And Tom Lane’s telling of a scene at heaven’s door was more than an amusing story. Taking care of others — family, friends and his community — was the major theme in Dwayne Lane’s life. “He had taken such good care of us,” Tom said.

Dwayne Lane, 80, died March 18. He is survived by Rosemary Lane, his wife of 57 years; five children, Monica Lane, Colleen Frauenholtz, Mary Kay Roche, Peter Lane and Thomas Lane; many grandchildren, great-grandchildren and extended family.

“Our community has lost a real hero,” said Ted Wenta, YMCA of Snohomish County’s senior vice president of operations and president of the Everett School Board.

“The Dwayne Lane family is instrumental in supporting charities throughout the community. It wasn’t just the Y, the Boys &Girls Club and the hospital, but little things you never heard of.
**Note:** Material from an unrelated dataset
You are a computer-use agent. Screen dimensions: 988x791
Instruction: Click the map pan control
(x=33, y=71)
That was really passed on to his sons and daughters,” Wenta said.

He couldn’t resist telling a comical story about Dwayne Lane’s exercise regimen. “One time we took out an abdominal machine at the Marysville YMCA. Dwayne was obsessed with strengthening his core,” Wenta said.

After the facility removed Lane’s favorite machine to replace it with something new, Wenta said, “he had me slap his stomach. And he said, ‘I want that machine back.’” Lane ended up buying the same model and putting it back at the Marysville Y.
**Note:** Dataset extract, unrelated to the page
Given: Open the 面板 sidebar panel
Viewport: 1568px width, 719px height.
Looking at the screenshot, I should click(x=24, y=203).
Bill Tsoukalas, executive director of the Boys &Girls Clubs of Snohomish County, recalled that in the 1990s Lane was co-chairman, with Bert Cronin, of a fundraising campaign to rebuild the Boys &Girls Club in north Everett.

He, too, sees how community involvement was inherited by the family’s next generation. Colleen Frauenholtz, the Lanes’ daughter, is a new member of the local Boys &Girls Clubs board of directors.
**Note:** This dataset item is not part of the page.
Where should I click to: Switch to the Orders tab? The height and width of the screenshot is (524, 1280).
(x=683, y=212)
His wife, Judy Tsoukalas, remembers a man who cared about people. She has a car from Dwayne Lane’s Arlington Chevrolet. Some time ago, she took it there for an oil change. While waiting, Dwayne Lane recognized her.

“He came over and sat down and started telling me stories. He shared some of his life while I waited. He was there until my car was finished,” she said, noting that the Lane family suggested donations to Boys &Girls Clubs of Snohomish County in lieu of flowers. “He was bigger than life,” she added.

Mike Gregoire, who grew up in Everett, recalls Dwayne Lane attending his wedding when he married the state’s future attorney general and governor. It was 1975, and he was just out of the military. His bride, Chris Gregoire, was in law school. The wedding reception was in Mattie Hall, next to Immaculate Conception Church.

Gregoire said Lane’s wedding gift was a credit card — Lane’s own charge card — before gift cards were popular. They used it on their honeymoon, said Gregoire, who insists they didn’t go hog wild.

Katherine Wilson’s friendship with Lane went back to school days. Her late husband, Jim Wilson, met Lane at Immaculate Conception School in third grade. She came to the school in fifth grade, and Lane’s future wife entered in sixth grade. She said Lane got his first job at Everett’s Walsh-Platt Dodge because Rosemary, then his girlfriend, babysat for Harold Walsh’s family.

Dwayne Lane was best man at the Wilsons’ wedding, and Jim Wilson was Lane’s best man. The four friends traveled to London and France and went on cruises together. Most memorable were Fourth of July celebrations with the Lanes at Mission Beach. “We all had to sing ‘God Bless America,’” Wilson said.

Art Hansen was a close friend of Lane’s at Everett High School. “I was the class of 1953, he was ‘54,” Hansen said. Together they fished in Alaska and hunted in Eastern Washington. Hansen spent his career at Everett’s Associated Sand &Gravel. While both were businessmen, they mostly talked about life.

“He loved people and believed in people. He had a tremendous commitment to his family and his grandchildren,” Hansen said. “He didn’t come from a lot of wealth. His father was a truck driver. I always thought he was the uncommon common man.”

This story was modified to correct a reference to Bert Cronin’s role in an Everett Boys &Girls Club fundraising campaign.